• TEXT SEGMENT:

** START **

# Okay, I'm done



## Kirk (Dec 16, 2002)

Apparently I like the grammer/communication/couth or
whatever to communicate my ideas on forums such as
these.  After a barrage of emails telling me what a
scum bag I am, damn near everytime I post WITH NO EVIL
INTENTIONS WHATSOEVER.  Yet so many come across that
way.  I just thought I could learn from other people's
knowledge, but apparently I can't do that without
sounding like a jerk, so I'm gonna stay away from kenpo
forums from now on.  No need to reply, I won't be here
to read it.


----------



## JDenz (Dec 16, 2002)

wow alot of anger


----------



## Bob Hubbard (Dec 16, 2002)

Hey, Kirk may not have the speaking elegence of a Zig Ziglar, or JFK, but he's IMHO a hell of a good guy.  Maybe he don't come across right in a writen medium, but then again, at times, neither do I.

He's got a good heart.  He was one of the very few folks to call me (long distance too) last week when I was going thru hell trying to save my business and this site.  That says alot to me.

My 2 cents.
:asian:


----------



## JDenz (Dec 16, 2002)

He seemed all right in all the posts I read even when we disagreed


----------



## arnisador (Dec 16, 2002)

** END **

• COLLECTED MATERIAL:
** START **

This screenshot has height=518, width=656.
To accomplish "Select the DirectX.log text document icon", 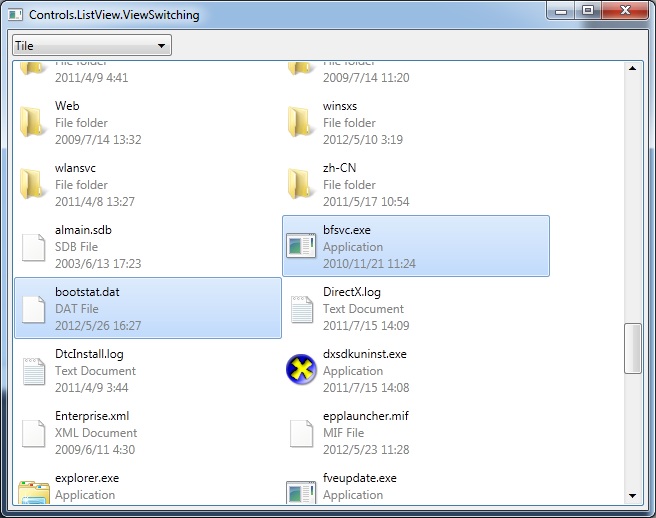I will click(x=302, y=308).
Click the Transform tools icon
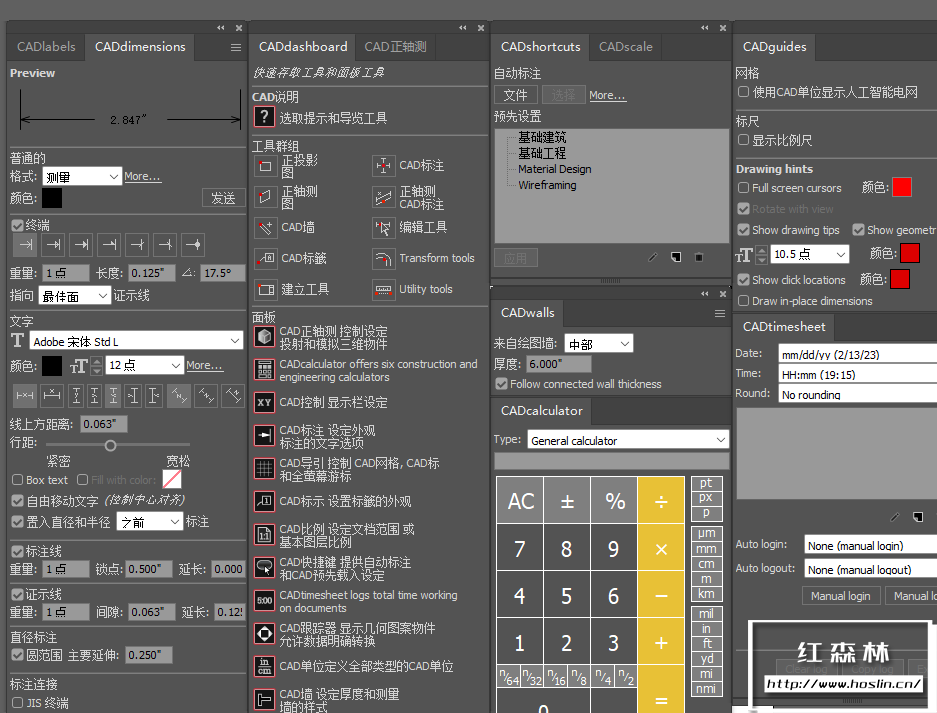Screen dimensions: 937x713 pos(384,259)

** END **

• TASK LIST:
**A.** In the forum thread where Kirk says he is leaving the kenpo forums, what did Kirk do for Bob Hubbard the week before?
**B.** Resume the thread about Kirk leaving the kenpo forums, beginning with the post by arnisador.

• ANSWERS TO THE TASKS:
**A.** He called him long distance while Bob was struggling to save his business and the site.

**B.**
Don't give up the fight!

We'd hate to see you leave!


----------



## JDenz (Dec 16, 2002)

ya for real just come hang out in mma and grappling and the locker room.


----------



## RCastillo (Dec 17, 2002)

> _Originally posted by Kirk _
> *Apparently I like the grammer/communication/couth or
> whatever to communicate my ideas on forums such as
> these.  After a barrage of emails telling me what a
> ...



Kirk, get your butt back here. Don't make me go to San Antonio to look you up!


----------



## Seig (Dec 17, 2002)

> _Originally posted by RCastillo _
> *Kirk, get your butt back here. Don't make me go to San Antonio to look you up! *


I think you'd better go get him.


----------



## jfarnsworth (Dec 17, 2002)

Good luck with whatever you decide to do!


----------



## cali_tkdbruin (Dec 17, 2002)

Is Kirk pulling a friggin' *Gou* on us???  

Say it 'aint so...


----------



## JDenz (Dec 17, 2002)

ya get back here


----------



## Kirk (Dec 22, 2002)

That should have said that I LACK the GRAMMAR .. sheesh!  I
can't even communicate my distaste when I leave!  

For those of you who go to kenponet, there was a big whoop dee
do about Zach Whitson's Kenpo Counterpoint tape, where Zach
and Clyde had a "discussion".  I still do this day have absolutely
NO idea what I said wrong in that thread, but I got pounded with
hate emails.  It ticked me off, big time.  Most of the people who
sent me emails, I'd never heard of!  Lots of the emails insulted
my instructor, and my lineage (Huk), also blatant insults to me.  
So I said screw it, I'm trying to make friends, and I make 
enemies, so I'm gone!  

Then I got emails from people I DO know (some phone calls too)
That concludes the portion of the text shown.